November 12, 2009


Source: CMC

Wednesday, November 11, 2009

PORT OF SPAIN, Trinidad (CMC) - The prime minister of Barbados told Monday night's opening of a three-day symposium examining developments in Caribbean law that such a forum was necessary to explore the strength and durability of the pillars on which the regional integration movement rests.

"Did we get it right the first time? Or is there room for improvement? And which reforms precisely would be appropriate?" Prime Minister David Thompson asked delegates attending the opening ceremony of the inaugural gathering on "Current Developments in Caribbean Community Law".

Thompson, who has lead responsibility for the Caribbean Community (Caricom) Single Market and Economy (CSME), said that an essential corollary to these issues is the prognosis for the future of the region.

"I am fully cognisant of the dire fate prophesied by some for the Community, perhaps most wittily 'CARI-COM(E); CARI-GONE'. However, I believe, similar to Mark Twain's description of rumours of his death, that these predictions of doom are 'grossly exaggerated'," Thompson told the opening ceremony.

The Barbados prime minister said that he has often stated that sporadic disagreements among member states of a community "do not equate to disunity, but rather, differences of opinion on how best to achieve such unity.

"Indeed, no member state has so far dissented from the view that we should embrace regional unity and this convergence, in my views, is the core of the matter," he said, noting that the issue would form the basis of a topic for discussions among the legal luminaries who "will no doubt treat this issue in far greater depth than I could ever hope to do here".

Thompson said that a critical element of a "just and equitable market such as we are minded to achieve" is the existence of fair competition among business enterprises.
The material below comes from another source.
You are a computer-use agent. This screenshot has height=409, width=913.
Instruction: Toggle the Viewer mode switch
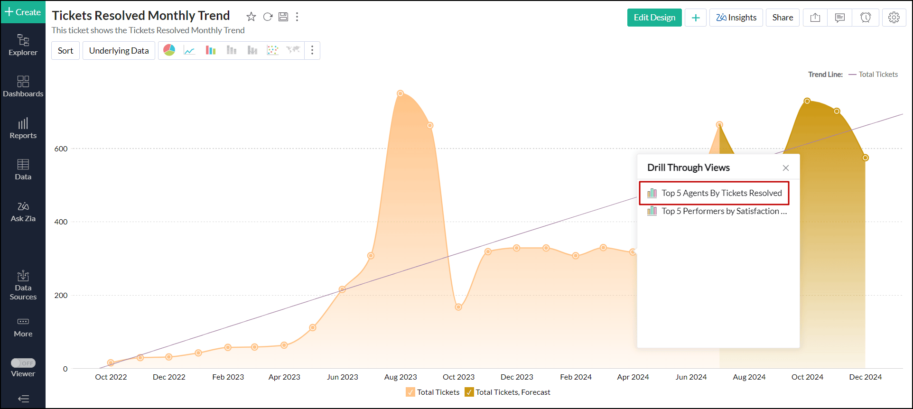tap(23, 363)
He said he also welcomed the establishment of the Competition Commission, whose functions include monitoring anti-competitive practices of enterprises operating in the CSME and investigating and arbitrating cross-border disputes.
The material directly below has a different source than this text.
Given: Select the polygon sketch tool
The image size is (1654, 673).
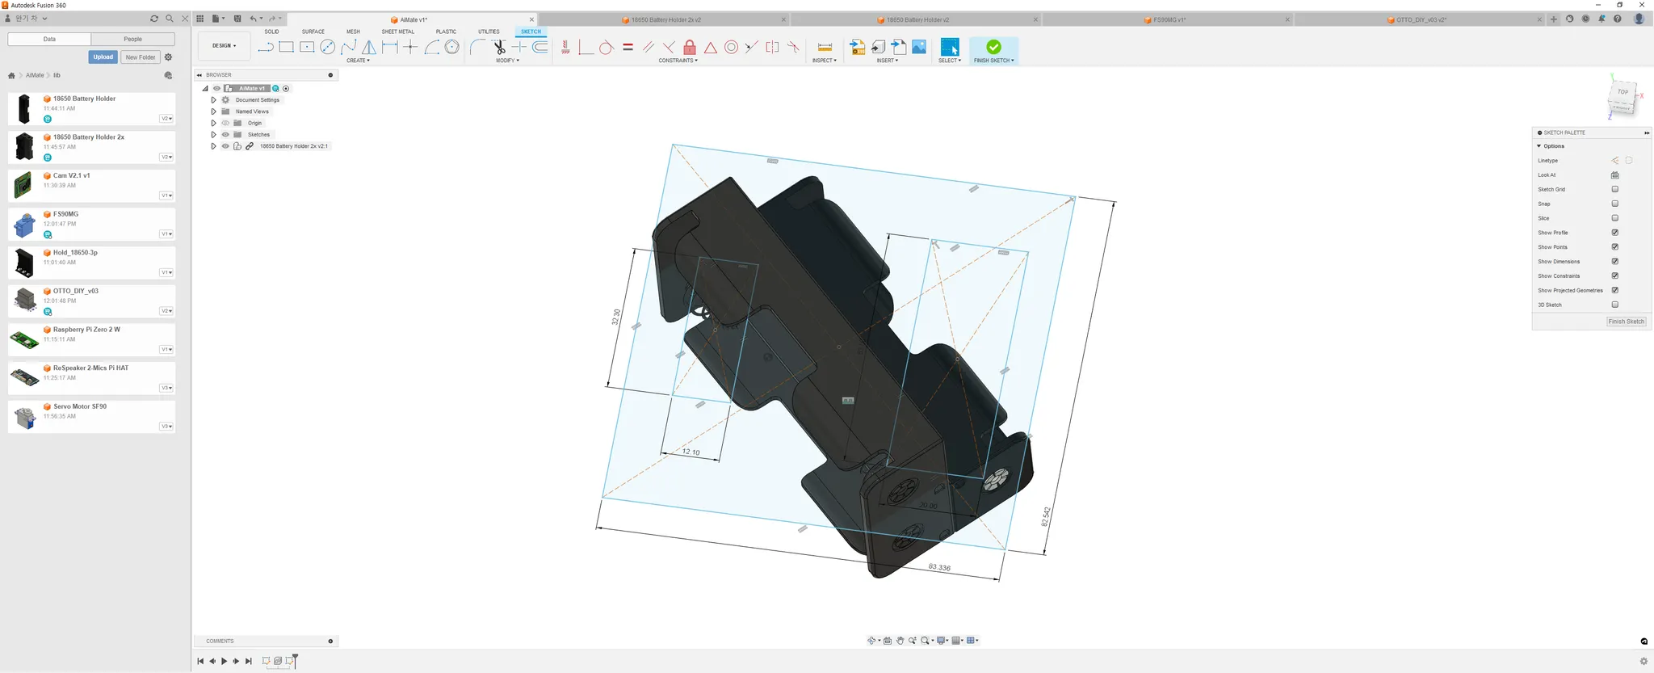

"In order to more efficiently achieve these objectives, the commission is empowered to, inter alia, order payment of compensation to persons affected by anti-competitive business conduct and to impose fines for breaches of the rules of competition in the Community," he said.

But Thompson said that as a backdrop to the regulations is the spectre of the current global financial and economic crisis, noting that delegates would be discussing the consequences of this recession "on our attempts to forge a viable regional market and economy and the opportunities which it may present for us to take advantage of as a regional grouping".

The event, which brought together legal luminaries from Caricom countries, was organised by the Caribbean Law Institute Centre (CLIC), in association with the Caricom Secretariat and the Caribbean Court of Justice (CCJ).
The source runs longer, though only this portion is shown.